(Element and text position entries)
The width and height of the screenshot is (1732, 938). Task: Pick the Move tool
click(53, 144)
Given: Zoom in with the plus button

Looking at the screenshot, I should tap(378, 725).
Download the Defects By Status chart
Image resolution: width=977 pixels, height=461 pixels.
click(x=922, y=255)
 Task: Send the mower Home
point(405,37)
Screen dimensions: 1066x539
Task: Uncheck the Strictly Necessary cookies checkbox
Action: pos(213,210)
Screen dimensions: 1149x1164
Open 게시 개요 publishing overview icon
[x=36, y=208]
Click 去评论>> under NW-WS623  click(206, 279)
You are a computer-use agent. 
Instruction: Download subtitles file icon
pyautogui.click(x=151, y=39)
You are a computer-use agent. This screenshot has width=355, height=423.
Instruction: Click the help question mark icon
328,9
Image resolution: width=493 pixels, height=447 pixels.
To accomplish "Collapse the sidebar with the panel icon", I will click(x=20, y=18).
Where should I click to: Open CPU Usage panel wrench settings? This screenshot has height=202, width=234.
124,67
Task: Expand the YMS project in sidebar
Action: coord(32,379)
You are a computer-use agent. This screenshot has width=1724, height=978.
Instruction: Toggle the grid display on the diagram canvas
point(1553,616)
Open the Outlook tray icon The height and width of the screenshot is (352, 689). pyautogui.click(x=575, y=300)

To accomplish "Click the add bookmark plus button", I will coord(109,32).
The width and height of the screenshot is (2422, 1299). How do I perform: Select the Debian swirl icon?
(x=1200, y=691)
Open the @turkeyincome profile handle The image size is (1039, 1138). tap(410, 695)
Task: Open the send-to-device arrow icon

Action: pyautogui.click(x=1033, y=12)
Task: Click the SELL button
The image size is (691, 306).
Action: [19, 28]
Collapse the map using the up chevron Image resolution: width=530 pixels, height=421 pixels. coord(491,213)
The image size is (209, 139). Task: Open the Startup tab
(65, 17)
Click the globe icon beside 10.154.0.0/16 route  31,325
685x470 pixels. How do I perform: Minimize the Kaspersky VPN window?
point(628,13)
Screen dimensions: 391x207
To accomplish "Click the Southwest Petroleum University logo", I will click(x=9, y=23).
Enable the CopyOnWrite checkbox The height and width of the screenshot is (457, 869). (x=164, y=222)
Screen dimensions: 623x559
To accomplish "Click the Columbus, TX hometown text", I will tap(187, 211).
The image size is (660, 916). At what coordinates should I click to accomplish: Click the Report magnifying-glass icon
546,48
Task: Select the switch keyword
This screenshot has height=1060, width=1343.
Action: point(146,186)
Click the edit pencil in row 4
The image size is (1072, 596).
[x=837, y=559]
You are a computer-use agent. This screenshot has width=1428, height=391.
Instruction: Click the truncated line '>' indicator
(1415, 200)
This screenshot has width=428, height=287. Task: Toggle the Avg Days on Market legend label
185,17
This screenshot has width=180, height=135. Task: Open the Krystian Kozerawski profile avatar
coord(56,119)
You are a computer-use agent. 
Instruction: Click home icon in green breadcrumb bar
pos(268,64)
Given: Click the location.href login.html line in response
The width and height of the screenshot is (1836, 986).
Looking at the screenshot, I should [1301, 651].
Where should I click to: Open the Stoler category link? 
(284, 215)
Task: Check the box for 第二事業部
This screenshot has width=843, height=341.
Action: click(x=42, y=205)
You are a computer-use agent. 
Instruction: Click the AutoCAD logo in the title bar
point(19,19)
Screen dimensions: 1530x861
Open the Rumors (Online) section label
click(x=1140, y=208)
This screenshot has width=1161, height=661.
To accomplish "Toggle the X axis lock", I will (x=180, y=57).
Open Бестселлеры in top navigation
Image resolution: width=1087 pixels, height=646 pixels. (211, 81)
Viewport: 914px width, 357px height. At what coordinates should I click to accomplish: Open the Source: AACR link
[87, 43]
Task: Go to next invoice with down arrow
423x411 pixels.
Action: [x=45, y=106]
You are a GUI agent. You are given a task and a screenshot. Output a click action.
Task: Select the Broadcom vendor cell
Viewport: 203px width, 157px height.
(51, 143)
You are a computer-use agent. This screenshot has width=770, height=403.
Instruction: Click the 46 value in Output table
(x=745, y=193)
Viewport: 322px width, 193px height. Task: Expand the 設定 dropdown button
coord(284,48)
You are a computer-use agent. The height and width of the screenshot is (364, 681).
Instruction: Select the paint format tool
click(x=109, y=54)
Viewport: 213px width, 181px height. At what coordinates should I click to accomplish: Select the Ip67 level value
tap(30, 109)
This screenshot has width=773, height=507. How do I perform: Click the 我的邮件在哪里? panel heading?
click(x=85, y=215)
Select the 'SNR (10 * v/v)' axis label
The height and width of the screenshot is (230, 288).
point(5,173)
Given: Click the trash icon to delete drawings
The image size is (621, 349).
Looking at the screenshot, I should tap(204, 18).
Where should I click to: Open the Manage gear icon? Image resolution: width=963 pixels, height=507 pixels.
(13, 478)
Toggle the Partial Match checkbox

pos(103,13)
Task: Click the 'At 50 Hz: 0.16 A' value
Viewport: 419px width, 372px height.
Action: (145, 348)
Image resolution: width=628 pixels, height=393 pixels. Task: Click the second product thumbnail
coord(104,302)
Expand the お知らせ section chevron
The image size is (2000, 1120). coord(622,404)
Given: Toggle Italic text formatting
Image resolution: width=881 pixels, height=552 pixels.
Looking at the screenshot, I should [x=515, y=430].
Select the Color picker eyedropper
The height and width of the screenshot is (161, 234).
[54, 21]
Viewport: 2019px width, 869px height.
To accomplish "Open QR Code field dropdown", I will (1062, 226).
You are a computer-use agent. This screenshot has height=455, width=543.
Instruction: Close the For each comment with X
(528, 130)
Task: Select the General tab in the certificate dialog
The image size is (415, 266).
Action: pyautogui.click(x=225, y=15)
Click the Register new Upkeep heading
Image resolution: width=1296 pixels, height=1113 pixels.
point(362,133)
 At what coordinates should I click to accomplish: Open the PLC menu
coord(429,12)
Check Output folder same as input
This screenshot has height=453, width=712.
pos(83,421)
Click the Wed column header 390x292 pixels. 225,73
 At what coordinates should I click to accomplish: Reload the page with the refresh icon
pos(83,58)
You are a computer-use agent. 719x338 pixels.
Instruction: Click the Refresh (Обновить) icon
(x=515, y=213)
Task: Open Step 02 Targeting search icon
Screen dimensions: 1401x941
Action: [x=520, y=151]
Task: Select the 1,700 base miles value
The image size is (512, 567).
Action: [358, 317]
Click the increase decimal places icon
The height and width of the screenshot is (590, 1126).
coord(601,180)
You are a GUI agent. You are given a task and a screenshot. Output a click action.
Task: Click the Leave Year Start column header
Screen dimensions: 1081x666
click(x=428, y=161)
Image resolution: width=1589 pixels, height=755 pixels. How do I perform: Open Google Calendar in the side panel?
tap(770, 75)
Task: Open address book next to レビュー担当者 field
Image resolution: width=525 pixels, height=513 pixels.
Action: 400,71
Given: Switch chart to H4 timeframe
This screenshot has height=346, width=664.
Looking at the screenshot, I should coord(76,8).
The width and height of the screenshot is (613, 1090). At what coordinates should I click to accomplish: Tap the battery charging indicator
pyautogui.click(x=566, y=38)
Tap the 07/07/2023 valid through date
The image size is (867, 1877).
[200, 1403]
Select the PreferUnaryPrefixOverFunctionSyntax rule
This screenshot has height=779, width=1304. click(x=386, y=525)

* **Aim**
Reproduce the entries above verbatim, starting from the very first line and ending after the line that contains "Open the @turkeyincome".

* **Result**
The width and height of the screenshot is (1732, 938). Task: Pick the Move tool
click(53, 144)
Given: Zoom in with the plus button

Looking at the screenshot, I should tap(378, 725).
Download the Defects By Status chart
Image resolution: width=977 pixels, height=461 pixels.
click(x=922, y=255)
 Task: Send the mower Home
point(405,37)
Screen dimensions: 1066x539
Task: Uncheck the Strictly Necessary cookies checkbox
Action: pos(213,210)
Screen dimensions: 1149x1164
Open 게시 개요 publishing overview icon
[x=36, y=208]
Click 去评论>> under NW-WS623  click(206, 279)
You are a computer-use agent. 
Instruction: Download subtitles file icon
pyautogui.click(x=151, y=39)
You are a computer-use agent. This screenshot has width=355, height=423.
Instruction: Click the help question mark icon
328,9
Image resolution: width=493 pixels, height=447 pixels.
To accomplish "Collapse the sidebar with the panel icon", I will click(x=20, y=18).
Where should I click to: Open CPU Usage panel wrench settings? This screenshot has height=202, width=234.
124,67
Task: Expand the YMS project in sidebar
Action: coord(32,379)
You are a computer-use agent. This screenshot has width=1724, height=978.
Instruction: Toggle the grid display on the diagram canvas
point(1553,616)
Open the Outlook tray icon The height and width of the screenshot is (352, 689). pyautogui.click(x=575, y=300)

To accomplish "Click the add bookmark plus button", I will coord(109,32).
The width and height of the screenshot is (2422, 1299). How do I perform: Select the Debian swirl icon?
(x=1200, y=691)
Open the @turkeyincome profile handle The image size is (1039, 1138). tap(410, 695)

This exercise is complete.